Show the lines below where "comment" occurs.

━━ Provided records ━━

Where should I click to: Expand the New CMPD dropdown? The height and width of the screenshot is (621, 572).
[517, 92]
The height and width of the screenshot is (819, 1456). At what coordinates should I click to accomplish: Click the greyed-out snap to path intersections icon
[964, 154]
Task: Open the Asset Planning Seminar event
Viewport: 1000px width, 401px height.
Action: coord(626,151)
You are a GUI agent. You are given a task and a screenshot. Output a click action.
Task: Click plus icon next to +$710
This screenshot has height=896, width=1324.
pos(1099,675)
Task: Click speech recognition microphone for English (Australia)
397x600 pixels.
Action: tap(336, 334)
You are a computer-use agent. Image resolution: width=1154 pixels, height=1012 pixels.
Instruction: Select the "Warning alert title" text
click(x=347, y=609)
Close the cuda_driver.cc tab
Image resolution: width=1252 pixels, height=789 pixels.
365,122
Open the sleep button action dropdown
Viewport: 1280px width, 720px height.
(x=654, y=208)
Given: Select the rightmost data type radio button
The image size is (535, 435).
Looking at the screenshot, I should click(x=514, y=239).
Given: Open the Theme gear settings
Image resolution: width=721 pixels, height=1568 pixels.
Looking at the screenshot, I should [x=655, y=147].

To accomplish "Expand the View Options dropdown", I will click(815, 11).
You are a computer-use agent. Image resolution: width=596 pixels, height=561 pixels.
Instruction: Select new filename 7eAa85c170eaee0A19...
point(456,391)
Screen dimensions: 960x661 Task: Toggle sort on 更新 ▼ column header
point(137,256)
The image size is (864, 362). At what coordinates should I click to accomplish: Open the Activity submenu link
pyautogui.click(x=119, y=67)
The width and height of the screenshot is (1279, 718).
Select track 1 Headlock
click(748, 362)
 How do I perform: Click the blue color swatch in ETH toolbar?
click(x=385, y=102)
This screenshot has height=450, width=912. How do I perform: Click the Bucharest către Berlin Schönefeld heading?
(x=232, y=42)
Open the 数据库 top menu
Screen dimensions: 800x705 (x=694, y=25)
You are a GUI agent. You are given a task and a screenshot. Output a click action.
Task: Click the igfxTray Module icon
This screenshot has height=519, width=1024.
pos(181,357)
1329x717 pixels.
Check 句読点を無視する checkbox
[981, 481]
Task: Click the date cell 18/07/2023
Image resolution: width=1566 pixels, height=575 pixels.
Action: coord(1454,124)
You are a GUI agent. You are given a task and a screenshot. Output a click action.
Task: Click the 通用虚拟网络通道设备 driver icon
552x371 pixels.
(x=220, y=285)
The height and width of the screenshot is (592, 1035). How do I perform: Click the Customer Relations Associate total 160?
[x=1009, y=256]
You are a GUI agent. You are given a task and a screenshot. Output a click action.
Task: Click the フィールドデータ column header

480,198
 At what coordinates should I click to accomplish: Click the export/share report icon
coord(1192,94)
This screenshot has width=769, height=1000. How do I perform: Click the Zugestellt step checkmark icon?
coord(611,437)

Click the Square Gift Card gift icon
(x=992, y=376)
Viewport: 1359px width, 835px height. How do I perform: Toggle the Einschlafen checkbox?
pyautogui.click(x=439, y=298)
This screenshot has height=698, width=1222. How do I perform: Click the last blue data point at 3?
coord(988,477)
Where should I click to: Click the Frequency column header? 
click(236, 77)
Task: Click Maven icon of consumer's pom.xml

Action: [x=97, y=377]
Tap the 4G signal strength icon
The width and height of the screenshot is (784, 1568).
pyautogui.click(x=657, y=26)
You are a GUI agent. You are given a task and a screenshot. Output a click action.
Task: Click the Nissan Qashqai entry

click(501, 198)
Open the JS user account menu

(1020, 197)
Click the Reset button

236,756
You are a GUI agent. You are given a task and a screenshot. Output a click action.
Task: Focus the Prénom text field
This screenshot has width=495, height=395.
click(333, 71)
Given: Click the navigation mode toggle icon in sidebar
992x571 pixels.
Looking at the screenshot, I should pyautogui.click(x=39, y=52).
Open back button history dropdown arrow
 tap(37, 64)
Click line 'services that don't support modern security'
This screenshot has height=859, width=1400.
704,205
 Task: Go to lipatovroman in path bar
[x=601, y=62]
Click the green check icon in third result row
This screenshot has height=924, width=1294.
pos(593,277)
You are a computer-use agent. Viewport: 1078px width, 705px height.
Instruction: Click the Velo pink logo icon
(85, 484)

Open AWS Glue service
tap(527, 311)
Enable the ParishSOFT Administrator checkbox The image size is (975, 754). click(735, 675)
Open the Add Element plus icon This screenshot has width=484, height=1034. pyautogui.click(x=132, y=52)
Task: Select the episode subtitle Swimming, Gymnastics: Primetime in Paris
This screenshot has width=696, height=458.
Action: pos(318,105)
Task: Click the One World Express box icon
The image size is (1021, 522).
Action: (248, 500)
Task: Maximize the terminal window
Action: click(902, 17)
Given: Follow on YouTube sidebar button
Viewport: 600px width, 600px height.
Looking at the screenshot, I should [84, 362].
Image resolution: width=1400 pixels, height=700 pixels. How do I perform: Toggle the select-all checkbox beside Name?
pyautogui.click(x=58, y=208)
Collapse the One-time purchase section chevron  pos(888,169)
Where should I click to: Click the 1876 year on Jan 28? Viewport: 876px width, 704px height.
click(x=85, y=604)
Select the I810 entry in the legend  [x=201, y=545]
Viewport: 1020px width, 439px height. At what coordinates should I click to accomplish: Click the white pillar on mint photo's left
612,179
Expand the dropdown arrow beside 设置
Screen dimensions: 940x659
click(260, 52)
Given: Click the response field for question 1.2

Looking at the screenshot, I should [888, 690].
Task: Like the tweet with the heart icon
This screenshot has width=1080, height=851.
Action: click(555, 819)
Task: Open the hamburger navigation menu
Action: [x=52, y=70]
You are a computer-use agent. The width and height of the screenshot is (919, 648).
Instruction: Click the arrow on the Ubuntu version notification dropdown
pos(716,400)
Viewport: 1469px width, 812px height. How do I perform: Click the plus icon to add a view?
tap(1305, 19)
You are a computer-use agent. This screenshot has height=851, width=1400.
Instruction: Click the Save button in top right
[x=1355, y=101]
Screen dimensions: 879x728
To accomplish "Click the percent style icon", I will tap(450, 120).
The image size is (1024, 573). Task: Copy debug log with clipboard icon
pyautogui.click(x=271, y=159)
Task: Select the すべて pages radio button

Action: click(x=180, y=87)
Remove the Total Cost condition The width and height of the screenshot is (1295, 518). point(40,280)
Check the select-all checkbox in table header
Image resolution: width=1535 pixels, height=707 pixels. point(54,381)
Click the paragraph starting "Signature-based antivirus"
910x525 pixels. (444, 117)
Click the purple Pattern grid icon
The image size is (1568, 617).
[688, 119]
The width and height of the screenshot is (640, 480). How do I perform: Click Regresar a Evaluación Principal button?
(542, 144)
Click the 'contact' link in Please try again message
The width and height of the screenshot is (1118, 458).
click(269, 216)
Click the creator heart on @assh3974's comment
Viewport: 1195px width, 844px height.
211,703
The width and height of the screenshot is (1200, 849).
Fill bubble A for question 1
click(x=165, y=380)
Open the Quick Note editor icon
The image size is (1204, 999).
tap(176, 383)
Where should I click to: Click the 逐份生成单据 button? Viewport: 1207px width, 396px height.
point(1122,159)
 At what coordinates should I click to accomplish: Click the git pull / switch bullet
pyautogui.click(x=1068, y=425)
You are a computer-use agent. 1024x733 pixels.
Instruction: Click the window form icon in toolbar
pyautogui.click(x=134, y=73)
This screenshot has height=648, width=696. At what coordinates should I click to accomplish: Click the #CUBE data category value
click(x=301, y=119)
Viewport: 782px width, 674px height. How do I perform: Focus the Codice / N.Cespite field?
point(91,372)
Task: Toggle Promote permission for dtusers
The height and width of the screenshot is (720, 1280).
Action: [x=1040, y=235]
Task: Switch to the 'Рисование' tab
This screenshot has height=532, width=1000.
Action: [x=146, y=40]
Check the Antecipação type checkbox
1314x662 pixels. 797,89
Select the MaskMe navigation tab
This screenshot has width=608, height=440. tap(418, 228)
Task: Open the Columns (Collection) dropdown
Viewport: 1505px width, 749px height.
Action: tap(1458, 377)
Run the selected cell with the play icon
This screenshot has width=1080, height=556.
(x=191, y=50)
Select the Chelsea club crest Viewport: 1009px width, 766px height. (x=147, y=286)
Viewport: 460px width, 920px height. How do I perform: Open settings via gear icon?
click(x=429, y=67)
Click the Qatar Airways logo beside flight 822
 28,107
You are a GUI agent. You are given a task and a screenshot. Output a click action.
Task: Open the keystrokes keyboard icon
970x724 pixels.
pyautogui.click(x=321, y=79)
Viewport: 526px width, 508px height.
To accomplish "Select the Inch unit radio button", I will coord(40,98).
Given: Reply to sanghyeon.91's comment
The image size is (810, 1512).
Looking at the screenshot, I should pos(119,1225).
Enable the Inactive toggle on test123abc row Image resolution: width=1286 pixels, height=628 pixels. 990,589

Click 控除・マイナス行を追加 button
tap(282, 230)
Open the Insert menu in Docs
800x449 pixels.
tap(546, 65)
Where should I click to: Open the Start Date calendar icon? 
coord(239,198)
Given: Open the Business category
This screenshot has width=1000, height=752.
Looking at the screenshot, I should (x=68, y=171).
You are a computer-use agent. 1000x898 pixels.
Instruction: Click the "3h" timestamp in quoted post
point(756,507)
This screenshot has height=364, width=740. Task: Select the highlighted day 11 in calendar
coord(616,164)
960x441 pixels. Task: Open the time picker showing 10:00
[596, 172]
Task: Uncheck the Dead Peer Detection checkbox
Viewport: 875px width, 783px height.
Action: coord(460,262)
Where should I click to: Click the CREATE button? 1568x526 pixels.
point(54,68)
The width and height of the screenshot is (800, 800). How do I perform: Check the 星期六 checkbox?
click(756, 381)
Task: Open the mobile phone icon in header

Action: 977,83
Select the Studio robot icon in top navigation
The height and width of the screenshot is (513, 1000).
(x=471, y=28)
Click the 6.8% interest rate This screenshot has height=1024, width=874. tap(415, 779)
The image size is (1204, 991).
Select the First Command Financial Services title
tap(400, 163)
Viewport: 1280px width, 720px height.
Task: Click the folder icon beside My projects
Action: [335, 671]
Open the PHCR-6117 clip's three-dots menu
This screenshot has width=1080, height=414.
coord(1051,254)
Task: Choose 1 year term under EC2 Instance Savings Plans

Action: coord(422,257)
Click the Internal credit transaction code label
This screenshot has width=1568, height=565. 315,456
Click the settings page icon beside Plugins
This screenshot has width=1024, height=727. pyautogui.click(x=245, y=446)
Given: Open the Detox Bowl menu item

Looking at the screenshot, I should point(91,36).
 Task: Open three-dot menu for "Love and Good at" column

━━━

### [Solution to this task]
Click the creator heart on @assh3974's comment
Given: Reply to sanghyeon.91's comment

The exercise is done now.